Moreover, FBNI requires all broadcasters to pass the Kapisanan ng mga Brodkaster sa Pilipinas (KBP) accreditation test and
to secure a KBP permit. On 14 December 1992, the trial court rendered a Decision finding FBNI and Alegre liable for libel
except Rima. The trial court held that the broadcasts are libelous per se. The trial court rejected the broadcasters claim that
their utterances were the result of straight reporting because it had no factual basis. The broadcasters did not even verify
their reports before airing them to show good faith. In holding FBNI liable for libel, the trial court found that FBNI failed to
exercise diligence in the selection and supervision of its employees.
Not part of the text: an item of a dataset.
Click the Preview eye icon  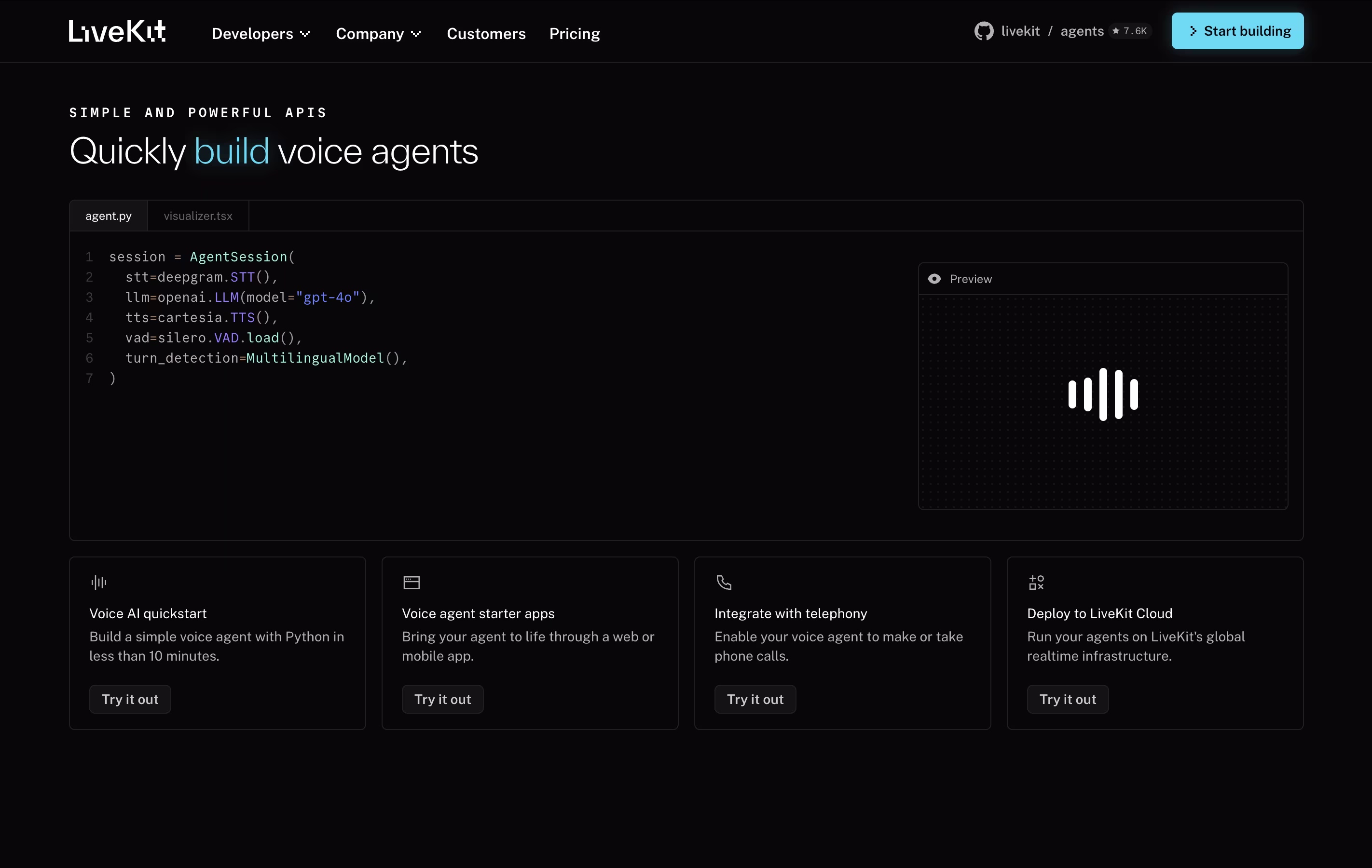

In absolving Rima from the charge, the trial court ruled that Rimas only participation was when he agreed with Alegres
expos. The trial court found Rimas statement within the bounds of freedom of speech, expression, and of the press. Both
parties, namely, FBNI, Rima and Alegre, on one hand, and AMEC and Ago, on the other, appealed the decision to the Court of
Appeals.
The Court of Appeals affirmed the trial courts judgment with modification. The appellate court made Rima solidarily liable
with FBNI and Alegre. The appellate court denied Agos claim for damages and attorneys fees because the broadcasts were
directed against AMEC, and not against her. FBNI, Rima and Alegre filed a motion for reconsideration which the Court of
Appeals denied in its 26 January 2000 Resolution. Hence, FBNI filed the petition for review.
Issue:
Whether AMEC is entitled to moral damages.
Held:
A juridical person is generally not entitled to moral damages because, unlike a natural person, it cannot experience physical
suffering or such sentiments as wounded feelings, serious anxiety, mental anguish or moral shock. The Court of Appeals cites
Mambulao Lumber Co. v. PNB, et al. to justify the award of moral damages. However, the Courts statement in Mambulao that
a corporation may have a good reputation which, if besmirched, may also be a ground for the award of moral damages is an
obiter dictum.
Nevertheless, AMECs claim for moral damages falls under item 7 of Article 2219 of the Civil Code. This provision expressly
authorizes the recovery of moral damages in cases of libel, slander or any other form of defamation. Article 2219(7) does not
qualify whether the plaintiff is a natural or juridical person. Therefore, a juridical person such as a corporation can validly
complain for libel or any other form of defamation and claim for moral damages. Moreover, where the broadcast is libelous
per se, the law implies damages.
In such a case, evidence of an honest mistake or the want of character or reputation of the party libeled goes only in
mitigation of damages. Neither in such a case is the plaintiff required to introduce evidence of actual damages as a condition
precedent to the recovery of some damages. In this case, the broadcasts are libelous per se. Thus, AMEC is entitled to moral
damages. However, the Court found the award of P300,000 moral damages unreasonable.

The record shows that even though the broadcasts were libelous per se, AMEC has not suffered any substantial or material
damage to its reputation. Therefore, the Court reduced the award of moral damages from P300,000 to P150,000.